Use the Productivity Index, an extension of NPV, as well. At some point, projects must be prioritized simply because resources are constrained. The Productivity Index is a financial approach based on the theory of constraints. The argument here is that in order to maximize the value of your portfolio subject to a constraining resource, take the factor that you are trying to maximize — for example the NPV — and divide it by your constraining resource; for example: the person-days (or costs) required to complete the project. Then rank your projects according to this index, until you run out of resources. Those projects at the top of the list are Go projects, are resourced, and are accelerated to market. Those projects beyond the resource limit are placed on hold. The method is designed to maximize the productivity of your portfolio yet stay within a resource limit.

  • Build in periodic portfolio reviews to force rank your projects

Setting up a gating process is an excellent first step, but it's not enough. One problem is that projects are evaluated one at a time at gates, but are never compared against other projects; nor are resource constraints considered when projects are viewed in isolation at gates. So it becomes too easy to say 'yes' to every project at a gate, the result being pipeline gridlock, too many projects for the limited resources available. To correct this yea-saying tendency, use portfolio reviews in conjunction with gates. Here the focus of a portfolio review is on the entire portfolio of projects-ensuring that your business has the correct set of Go projects, the right mix and balance of projects, the right priorities of projects, and sufficient resources to undertake these Go projects. Portfolio reviews are typically held about four times per year.

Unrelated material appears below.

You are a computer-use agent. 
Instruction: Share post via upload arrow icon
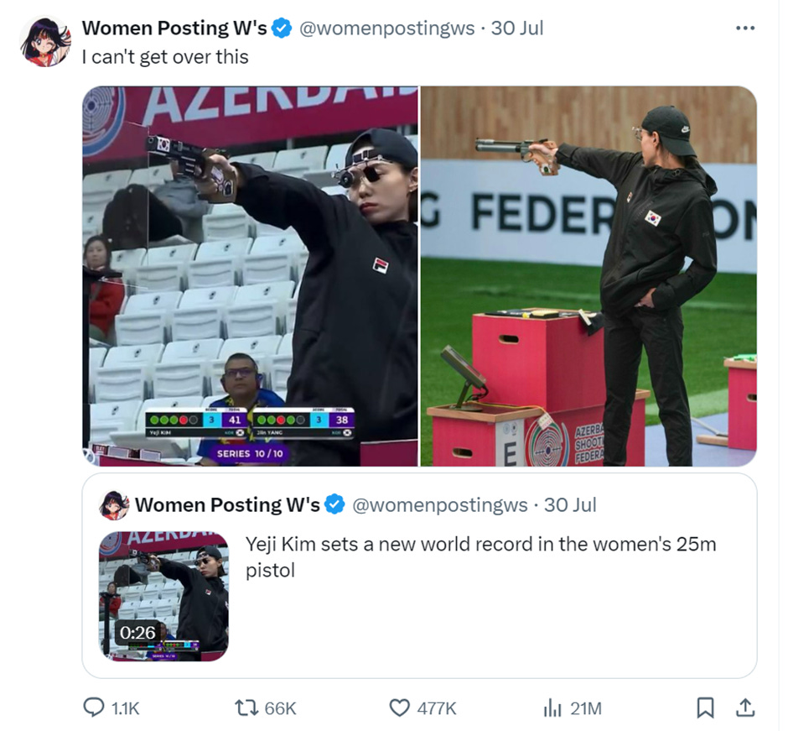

At a typical portfolio review, all projects initially are in the auction. Many companies start by categorizing their projects into buckets. Next the 'must do' projects are highlighted in each bucket — projects that are strategically essential, are almost completed and are still good ones, or meet a key customer commitment. These 'must do' projects are removed from the auction, are designated as top priority, and their resources are protected. Next, the remaining projects are prioritized within each bucket. Be sure to prioritize within buckets, not across buckets, so that you never compare apples and oranges; use different criteria for different project types or buckets; and use multiple criteria. For example, in the 'New Product' bucket, rank your new product projects by using a combination of the scorecard score (from the most recent gate meeting) and the Productivity Index in order to prioritize the projects. Projects are ranked until they are out of resources in each bucket. (As part of the development of an innovation strategy, management should have already made a strategic decision regarding how many resources go to each type of project or bucket using a Strategic Buckets approach). Finally check for balance. That is, estimate the proportion of resources going to projects across relevant dimensions, such as the split by market, by project type, by business area, or by risk level. Pie charts and bubble diagrams are a convenient way to display these resource splits.

Finally, practice discipline. Picking the right portfolio of projects is paramount to maximizing your NPD productivity, so move forward. Design your portfolio management system by following the guidelines above, experiment with it, get the gatekeepers to endorse and commit to using it, and then stick to it. While none of the portfolio or project selection tools is perfect, most yield fairly good results. The worst situation is employing no system — a gut feeling, a political decision, or a shoot-from-the-hip approach. In short, any portfolio system is better than no system at all.